Tattoos appear to be gaining in popularity. According to Deborah Davidson, associate professor of sociology at York University, whose research includes commemorative tattoos and tattoo culture, approximately 38 percent of Millennials have at least one tattoo and 19 percent have more than one; about one in five people across all age categories have a tattoo. No doubt at least some of these inked individuals later consider their tattoos a mistake.
Enter Alec Falkenham, a PhD student in pathology at Dalhousie University who is developing a topical cream that works to eventually fade tattoos painlessly. Currently, the most popular removal method is by laser, which can come with side-effects like burning and scarring. Mr. Falkenham is currently working with Dalhousie’s Industry Liaison and Innovation Office to commercialize the cream.

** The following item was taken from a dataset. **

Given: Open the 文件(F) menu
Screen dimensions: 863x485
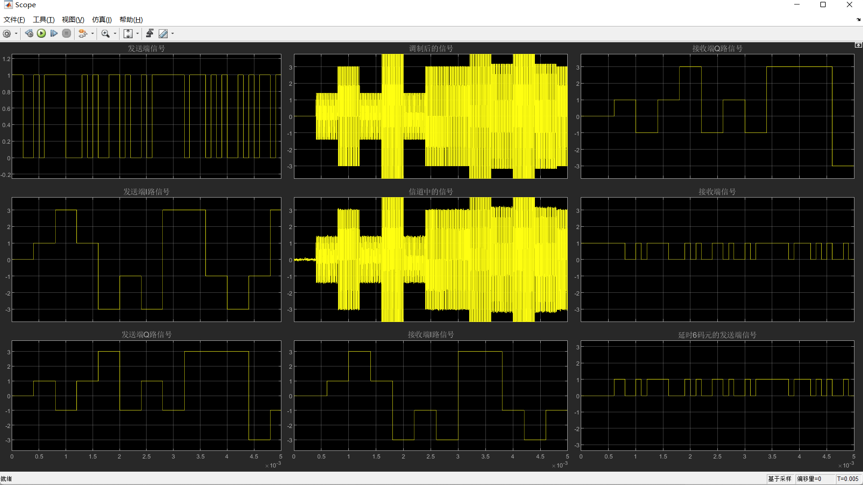Looking at the screenshot, I should 14,20.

Mr. Falkenham came up with the idea while working on his graduate research, which involves targeting a type of white blood cell called macrophages for cell death. After getting his first tattoo, Mr. Falkenham wondered how this drug-delivery system might work on the cells involved in making a tattoo permanent. His process targets the macrophages that hold on to the tattoo pigment, allowing them to “undergo a controlled death and release their contents (the ink),” he explains. “The ink can then be taken up by new macrophages entering the skin to clean up the dead cells … some of these cells leave the skin for the lymph nodes, in turn removing ink from the skin and fading the tattoo.”
This has prompted at least one professor to wonder about the bigger cultural picture here. People around the world have always tattooed their bodies “as deep expressions of commitment,” says Michael Atkinson, a professor in the faculty of kinesiology and physical education at the University of Toronto. “In reflection of the current generation, I often pause to ask whether the rush to tattooing for some – and the later regret – signals something deeper about our own personal relationships with commitment. Commitment seems to be almost devalued in the contemporary cultural landscape, with speed, change, fluidity and impermanence the orders of the day.” While a removal cream may solve the physical and mental pain of a bad tattoo, might it also be enabling a commitment-phobic culture? For better or worse, there may soon be a cream for that.